The Speigeltent is packed by the time James Yorkston (Fence Records) introduces his musical colleagues, and explains that Lisa O’Neill has travelled from Dublin that day to showcase her raw, vital talent. The Pictish Trail is making a rare appearance as he is, at the moment, concentrating on writing and recording, and it is with baited breath that I await his turn to play.
James begins proceedings, and whilst his self-deprecating introduction to his music makes us laugh (“I think I sound like a truck driver when I sing”) his ability to write and convey poignant music is instantly apparent. His playing is remarkable, and his voice conveys real heartfelt emotion.
It is an interesting set-up: each sits onstage with an acoustic guitar (Yorkston’s monographed guitar is a thing of absolute beauty, freshly delivered after being handmade to his specification by an adoring fan) and takes a turn at singing.
There’s a real variety to the music, with Lisa choosing some traditional Irish songs next to her own writing.
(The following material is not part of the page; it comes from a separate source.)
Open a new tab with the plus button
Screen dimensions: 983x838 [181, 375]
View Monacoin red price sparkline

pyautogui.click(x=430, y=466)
She sings with a remarkably strong Irish voice, squeezing her eyes tightly shut almost as if the music is dragged from deep inside. She sings of broken hearts, skinny milk and love in the afternoon, and entertains with tales from her life, past and present.
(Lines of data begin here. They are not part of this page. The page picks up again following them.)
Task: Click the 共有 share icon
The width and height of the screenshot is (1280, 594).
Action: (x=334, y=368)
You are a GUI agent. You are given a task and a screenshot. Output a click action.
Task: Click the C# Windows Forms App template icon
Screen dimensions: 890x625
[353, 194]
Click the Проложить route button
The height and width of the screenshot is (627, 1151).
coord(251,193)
James and Johnny (Mr Pictish) often work together to create a more layered and fuller sound at times. Their voices blend beautifully, and although this performance has an impromptu air, everything they attempt comes off. Johnny is a master on his instrument, and the guitar sounds magical, his voice pure and evocative. He sings of love, too, though with a sadness; he tells of loneliness and the lament in his lilting voice is wonderful.
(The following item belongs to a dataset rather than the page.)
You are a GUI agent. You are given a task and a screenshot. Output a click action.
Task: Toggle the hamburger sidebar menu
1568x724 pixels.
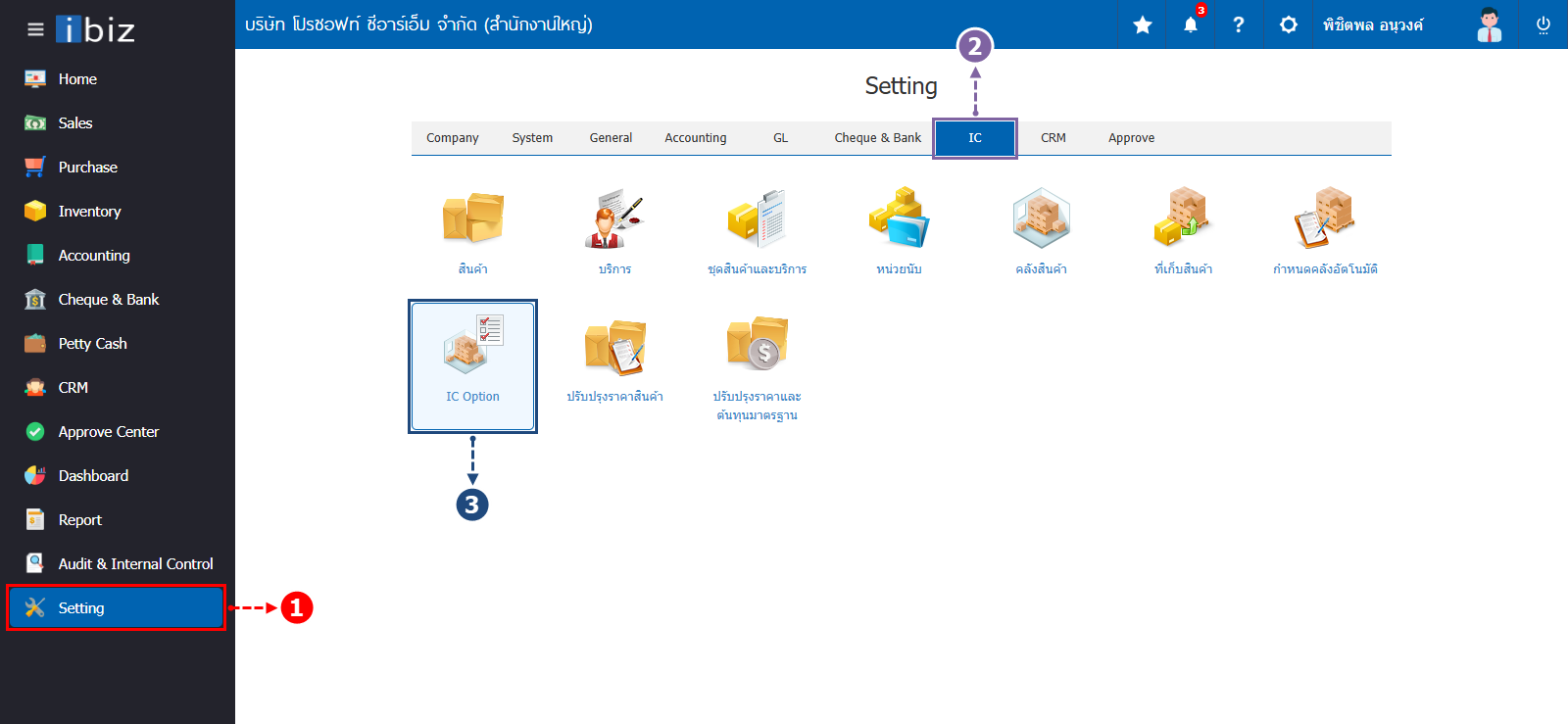(x=35, y=29)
The show lasts over an hour and a half, and is utterly captivating throughout. The charismatic personality of each musician shines through, and there is certainly not only sentiment, but also amusement: a trio of Ivor Cutler covers is excellent (Lisa not attempting the accent!) and the overall spirit of camaraderie onstage effuses the tent with gentility and light spirits – undoubtedly aided by the rather delicious Jura on offer! A triumph.